Sur fond d’insécurité alimentaire mondiale due au conflit ukrainien et au changement climatique, au grand dam des militants écologistes, une nouvelle dynamique se dessine pour la culture du blé et du soja génétiquement modifiés, l’Argentine en tête.
En avril, la Chine, le plus grand importateur mondial de soja et de ses dérivés, a approuvé l’importation de soja génétiquement modifié résistant à la sécheresse en provenance d’Argentine après cinq ans d’études.
Le Canada l’a précédé dans cette démarche en 2021, et ces derniers mois l’Australie, puis les États-Unis puis le Nigéria ont approuvé la farine de blé argentine génétiquement modifiée « HB4 » pour la consommation. En ce qui concerne les graines, le chemin continue.
Pour l’Argentine, désireuse d’obtenir des devises pour l’exportation et rêvant de reconquérir sa gloire passée de « grenier du monde » dans la crise alimentaire actuelle, le pays ouvre les portes de ses produits GM après des années d’hésitation.
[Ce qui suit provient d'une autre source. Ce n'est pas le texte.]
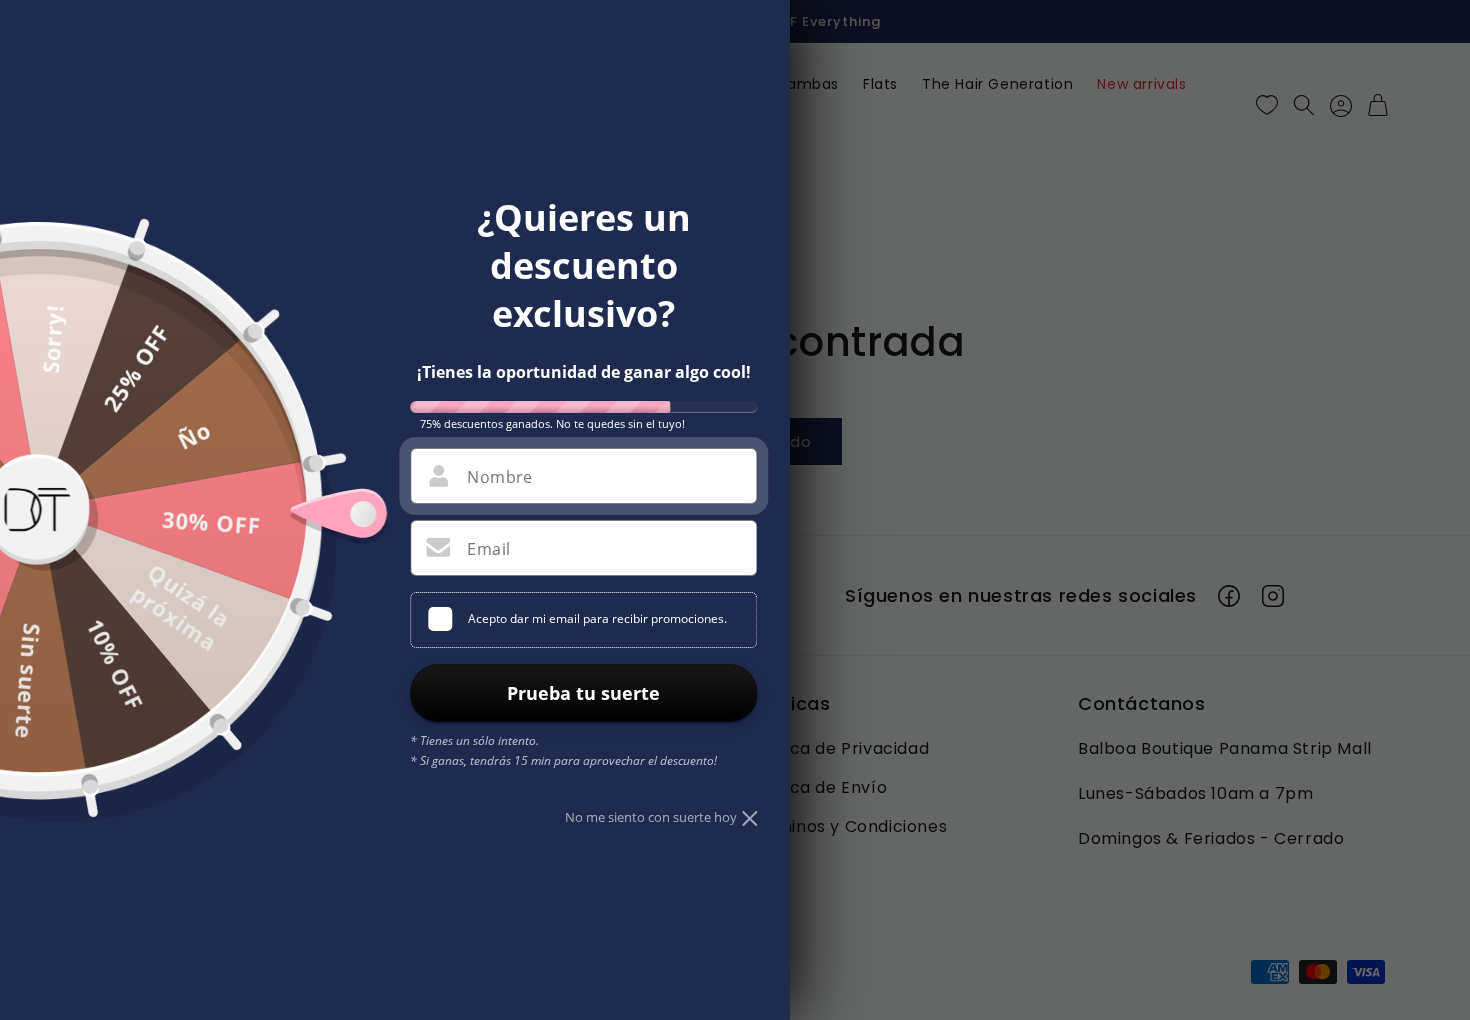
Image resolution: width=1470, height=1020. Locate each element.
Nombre (499, 477)
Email (488, 549)
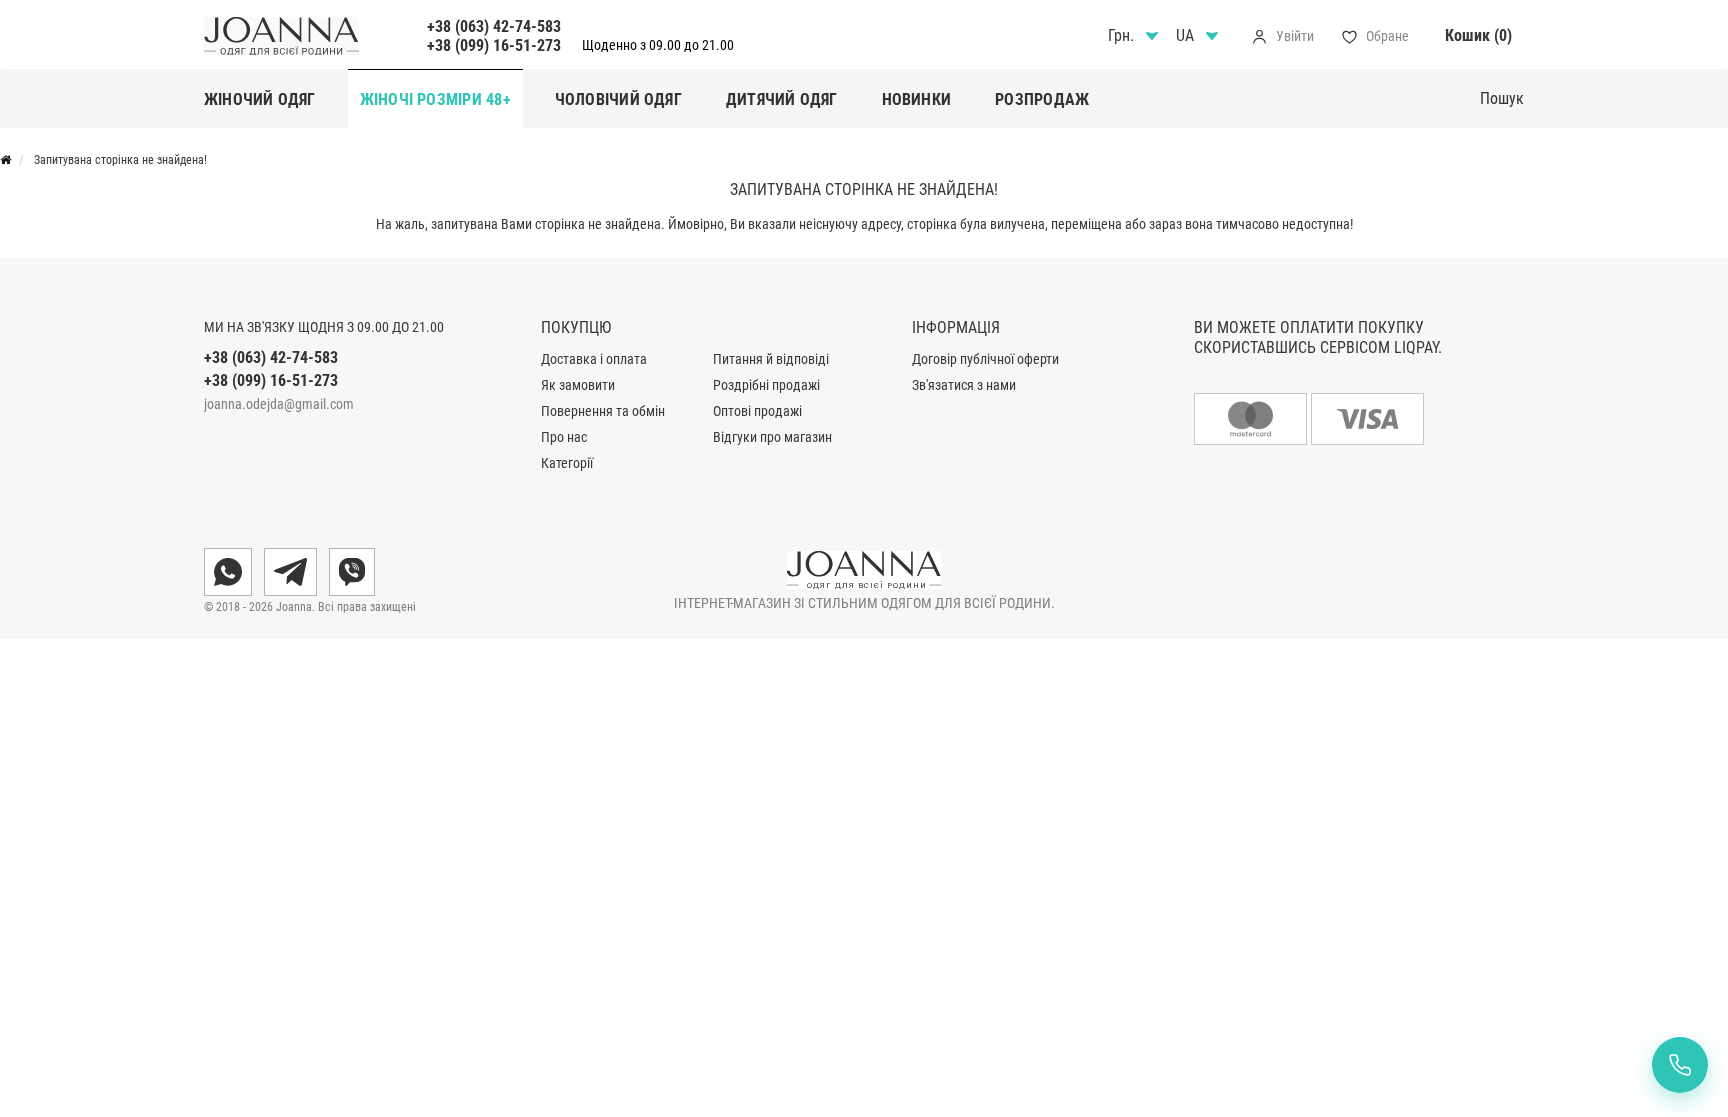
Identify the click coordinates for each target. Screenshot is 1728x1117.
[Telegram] (290, 572)
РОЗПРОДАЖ (1042, 99)
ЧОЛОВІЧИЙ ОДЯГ (618, 99)
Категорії (567, 463)
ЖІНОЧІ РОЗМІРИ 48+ (435, 99)
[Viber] (352, 572)
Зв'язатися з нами (964, 385)
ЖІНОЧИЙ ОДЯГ (260, 99)
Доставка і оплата (594, 359)
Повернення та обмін (603, 411)
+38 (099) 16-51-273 (494, 45)
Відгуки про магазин (772, 437)
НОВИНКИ (917, 99)
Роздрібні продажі (766, 385)
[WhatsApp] (228, 572)
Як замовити (578, 385)
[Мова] (1200, 36)
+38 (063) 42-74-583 (494, 26)
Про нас (564, 437)
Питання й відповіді (771, 359)
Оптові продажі (757, 411)
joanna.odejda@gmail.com (279, 404)
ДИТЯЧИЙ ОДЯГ (782, 99)
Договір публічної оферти (985, 359)
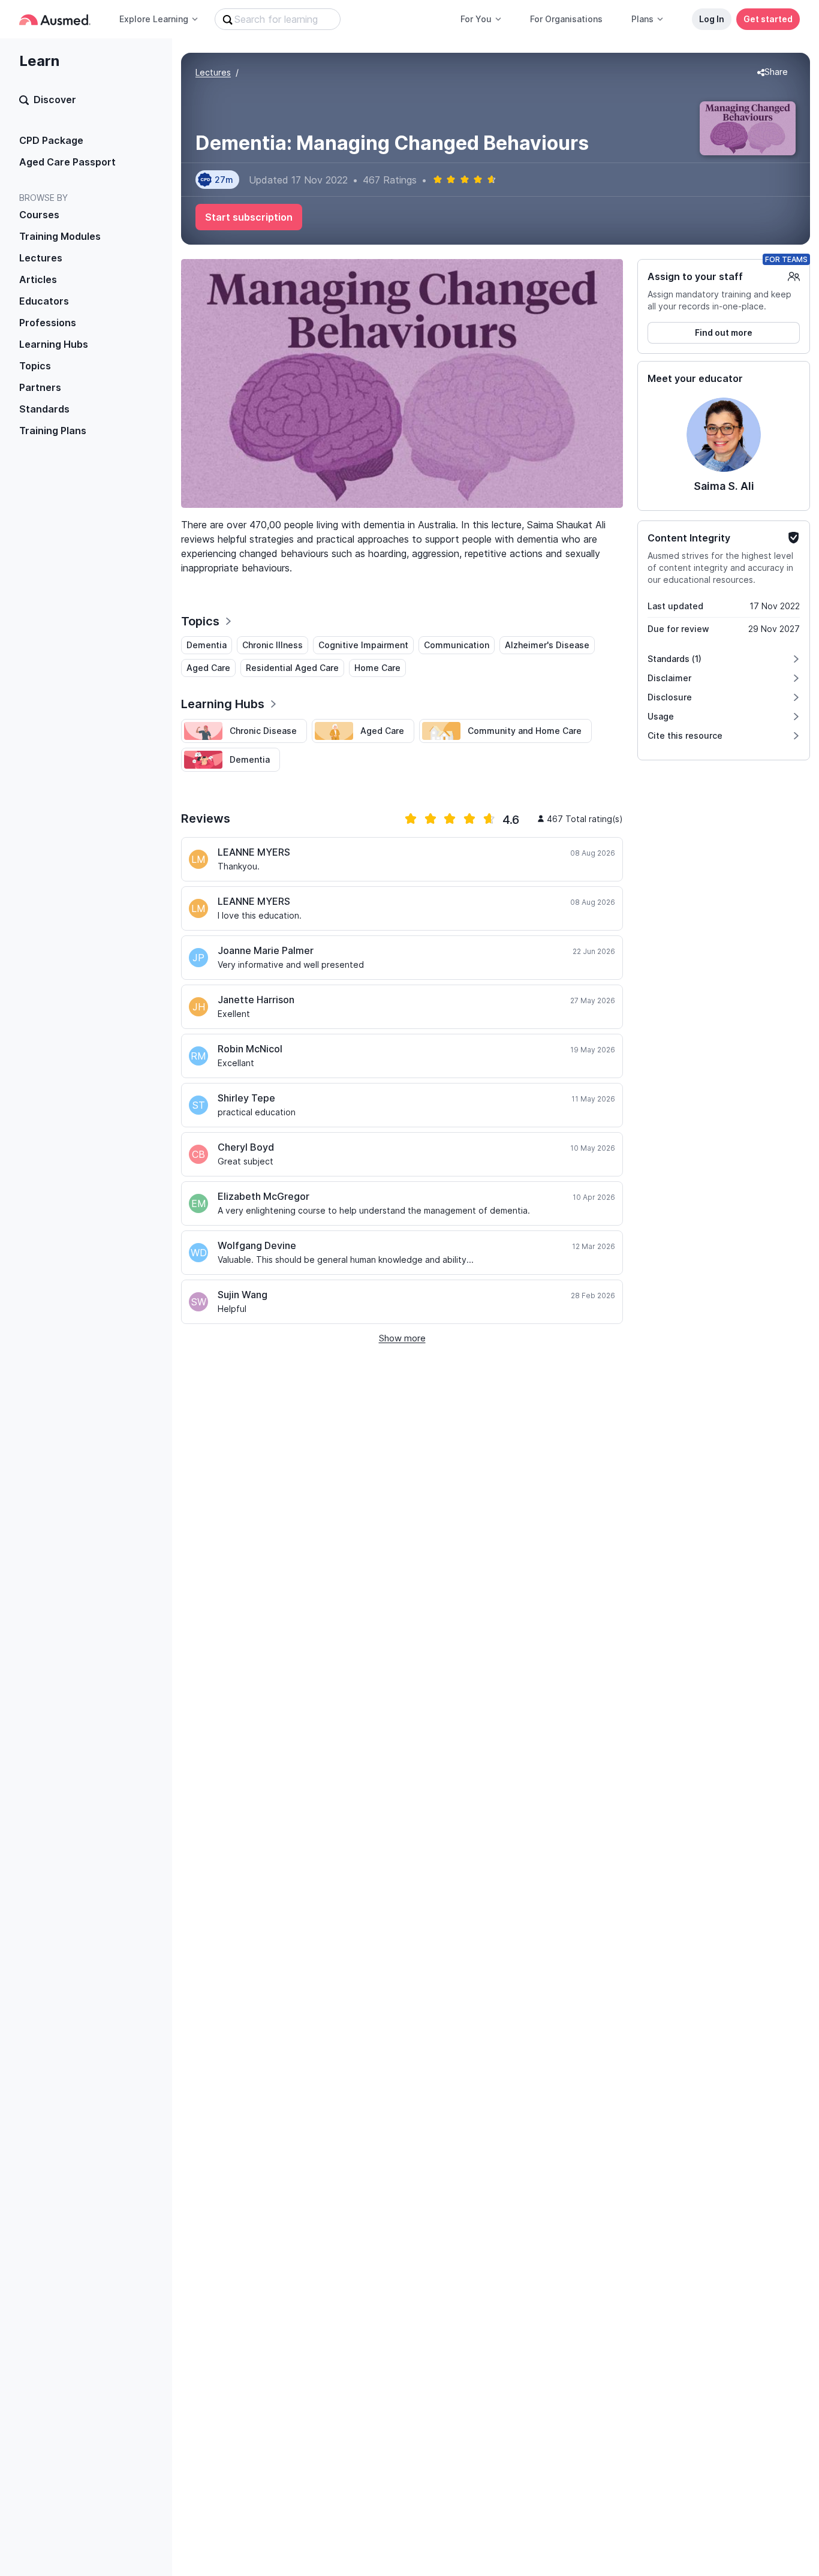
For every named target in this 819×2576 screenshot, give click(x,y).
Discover (55, 100)
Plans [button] (642, 19)
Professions (47, 323)
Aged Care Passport (67, 162)
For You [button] (476, 19)
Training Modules (60, 236)
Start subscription (249, 217)
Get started (768, 19)
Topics (35, 366)
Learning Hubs (53, 344)
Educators (44, 301)
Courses (39, 215)
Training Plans (52, 431)
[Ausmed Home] (55, 19)
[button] (772, 72)
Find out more (723, 332)
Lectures (40, 258)
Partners (40, 387)
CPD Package (51, 140)
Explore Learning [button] (153, 19)
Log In (711, 19)
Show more (402, 1338)
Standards (44, 409)
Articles (38, 279)
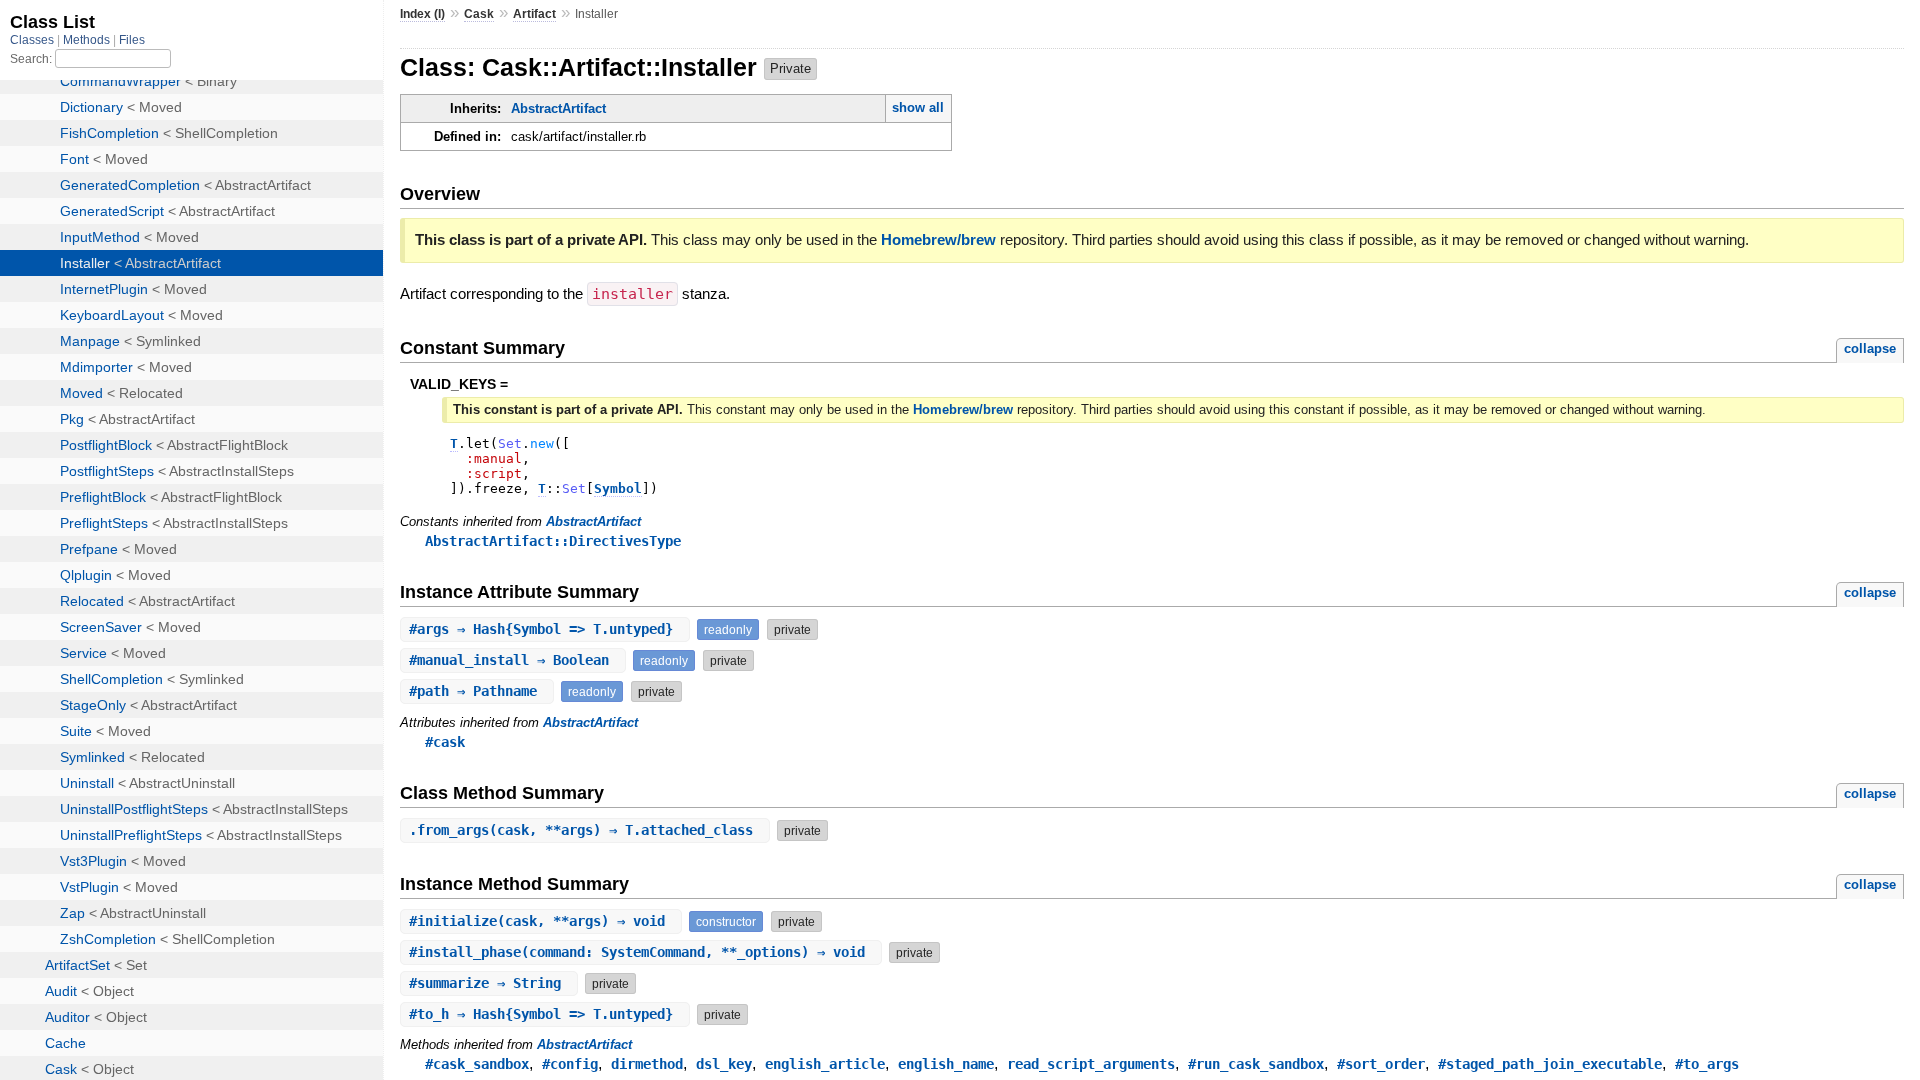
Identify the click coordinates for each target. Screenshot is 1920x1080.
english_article (825, 1064)
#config (570, 1064)
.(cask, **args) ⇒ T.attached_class (585, 830)
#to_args (1707, 1064)
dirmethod (647, 1064)
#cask (445, 742)
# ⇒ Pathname (477, 691)
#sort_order (1381, 1064)
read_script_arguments (1091, 1064)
Le pays, troisième économie d’Amérique latine, a fait de ces plantes sa spécialité. Depuis les premières cultures GM en 1996 (notamment à partir du soja, ou « l’or vert »), l’Argentine est le troisième pays au monde en termes de superficie GM, après les États-Unis et le Brésil.
Collectivement, ces cultures représentent 63 % des terres agricoles et 13 % de la superficie mondiale plantée avec des matériaux génétiquement modifiés. Aussi, 100 % du soja et du coton et 98 % du maïs produits en Argentine sont des organismes génétiquement modifiés qui résistent aux insectes, à la sécheresse et aux herbicides comme le glyphosate… La prochaine cible est le blé, dont ce pays est le septième exportateur mondial. le monde.
« Notre objectif est d’atteindre 40% du blé (OGM) en Argentine d’ici trois à cinq ans », a déclaré à l’AFP Federico Trocco, directeur général de Bioceris.
Cette société a développé « HB4 Wheat » dans le cadre d’un partenariat public-privé avec le Conseil national de la recherche scientifique et technique et l’Universidad Nacional del Litoral de Santa Fe. « Cela est lié aux zones qui souffrent actuellement d’une productivité limitée du blé en raison de la disponibilité de l’eau », a ajouté Trucco. Le pays devrait connaître sa pire récolte de blé en 12 ans, avec une troisième année consécutive de sécheresse.
Actuellement, le cultivar HB4, surnommé « super blé », développé à partir du gène du tournesol résistant à la sécheresse, est encore au stade expérimental avec 100 000 hectares plantés pour fournir des semences pour les futures cultures.
« Il n’y a pas encore de commercialisation à grande échelle car nous n’avons pas les variétés requises en quantités suffisantes », déclare Trucco, même s’il estime que le contexte alimentaire mondial actuel a changé la donne pour les cultures GM.
Ce boom imminent inquiète les écologistes, qui dénoncent l’impact sur les sols, les agriculteurs et même la santé depuis le boom du soja OGM dans les années 1990 et l’expansion des « frontières agricoles » de l’Argentine.
Guillermo Fulguera, biologiste et chercheur au Conseil national de la recherche scientifique et technique, non affilié au projet HB4, déplore « la perspective à court terme dominante qui ignore les conséquences à long terme, que ce soit en termes de contamination d’autres cultures, de déplacement de petits agriculteurs ou le stress chimique ». Il souligne que « la dégradation du sol causée par la monoculture intensive entraîne une baisse de rendement, que nous voulons compenser avec plus d’engrais. » « Il est très probable qu’une parcelle génétiquement le blé modifié par génie génétique pourrait contaminer un autre blé tendre. Et la contamination croisée est pleine de dangers, il n’y a pas de retour en arrière.
Bien que la semence de blé HB4 ait été officiellement approuvée par les tribunaux argentins en mai, il existe toujours une opposition locale. Gualeguaycho, à 240 km au nord de la capitale Buenos Aires, discute d’une interdiction des semences de blé génétiquement modifiées sur son sol. La ville a interdit le glyphosate en 2014.
De plus, de nombreux exportateurs restent prudents, craignant l’impact sur les pays qui rejettent les OGM ou dont les consommateurs voient ces produits d’un œil négatif.
Gustavo Idigoras, président de la Chambre des oléagineux, met en garde. « Nous n’accepterons pas un seul grain de blé (HB4) dans certaines expéditions par crainte d’un rejet pur et simple sur certains marchés », dit-il. « La biotechnologie est le seul moyen d’assurer la sécurité alimentaire mondiale, mais elle doit s’accompagner du soutien des entreprises et des consommateurs », ajoute Edegoras.